Un polémico retorno sacude el panorama político nacional. Rubén Rocha Moya retomó este 21 de agosto sus funciones oficiales como gobernador del estado de Sinaloa, luego de permanecer 112 días separado del cargo mediante una licencia para hacer frente a los señalamientos emitidos por autoridades de Estados Unidos por presuntos nexos con el crimen organizado.
Durante su separación del puesto, el mandatario fue objeto de investigaciones e indagatorias internacionales que lo vincularon tentativamente con la facción de Los Chapitos, derivado de acusaciones que incluyen conspiración para el tráfico de drogas, cohecho y presunta protección al Cártel de Sinaloa.

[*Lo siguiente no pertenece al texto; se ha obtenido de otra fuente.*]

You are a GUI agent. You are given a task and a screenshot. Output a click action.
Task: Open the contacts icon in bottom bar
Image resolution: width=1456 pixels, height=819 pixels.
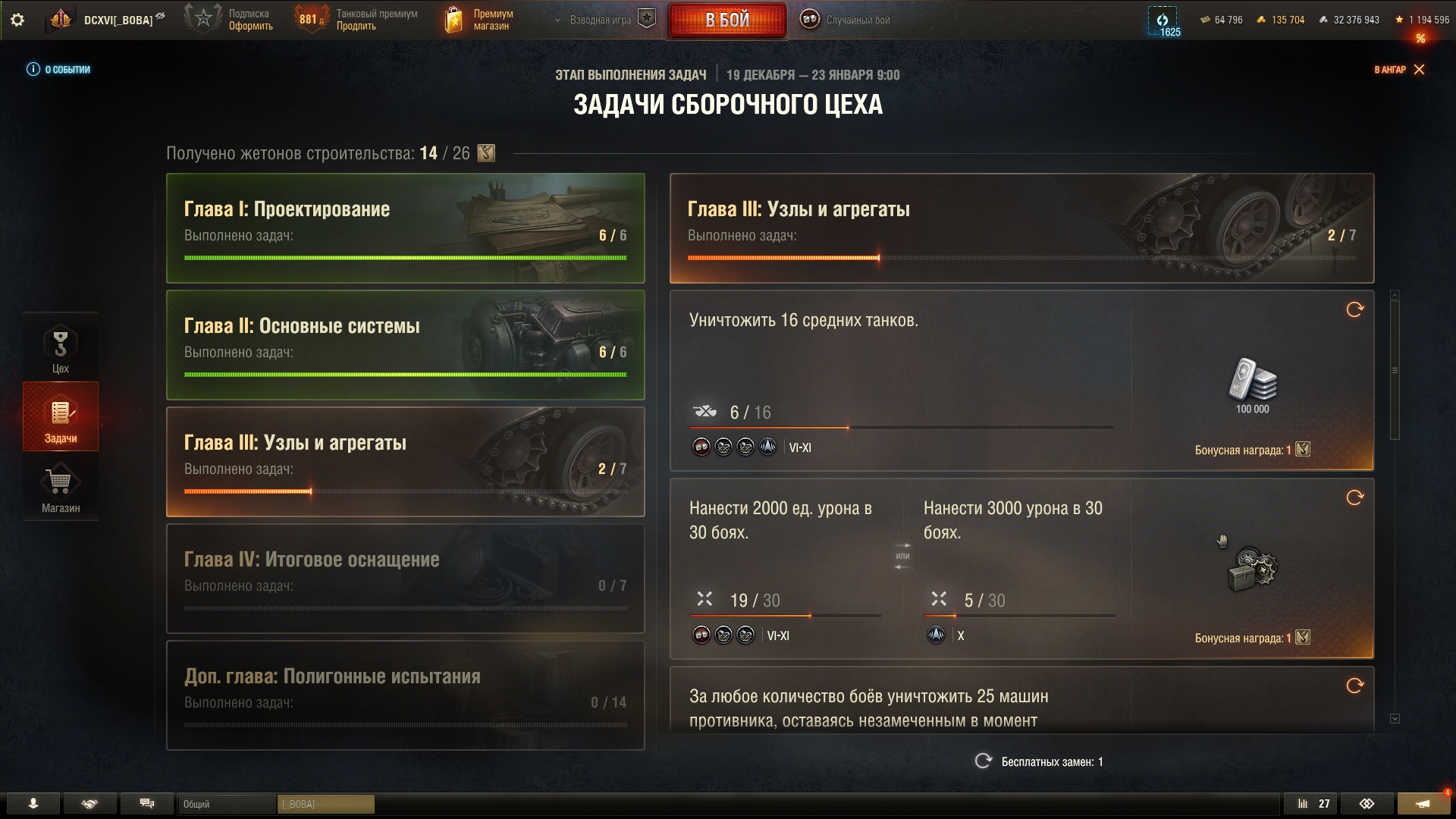(33, 804)
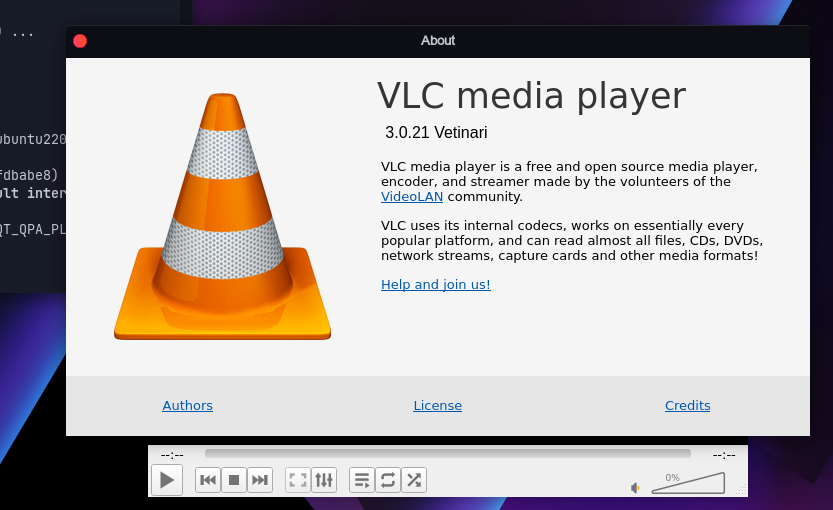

Rocha Moya ha rechazado categóricamente cada una de las imputaciones, calificándolas de motivaciones políticas y sosteniendo que la justicia estadounidense no ha presentado evidencias sólidas.
El gobernador subrayó que a lo largo de estos meses se puso voluntariamente a disposición de la Fiscalía General de la República (FGR). Según sus declaraciones, la representación social en México determinó que no existen elementos probatorios ni causales legales que acrediten su participación en hechos ilícitos, lo que le permitió reintegrarse al despacho estatal.
El caso ha derivado en roces diplomáticos entre las administraciones de México y Estados Unidos. Mientras que Washington ha instado a tomar acciones legales contra el funcionario, el Gobierno mexicano sostiene la postura de requerir pruebas fehacientes antes de proceder judicialmente. Al retomar el mando, Rocha Moya ratificó su intención de concluir su mandato constitucional en octubre de 2027, reiterando su alineación con la presidenta Claudia Sheinbaum y la Cuarta Transformación.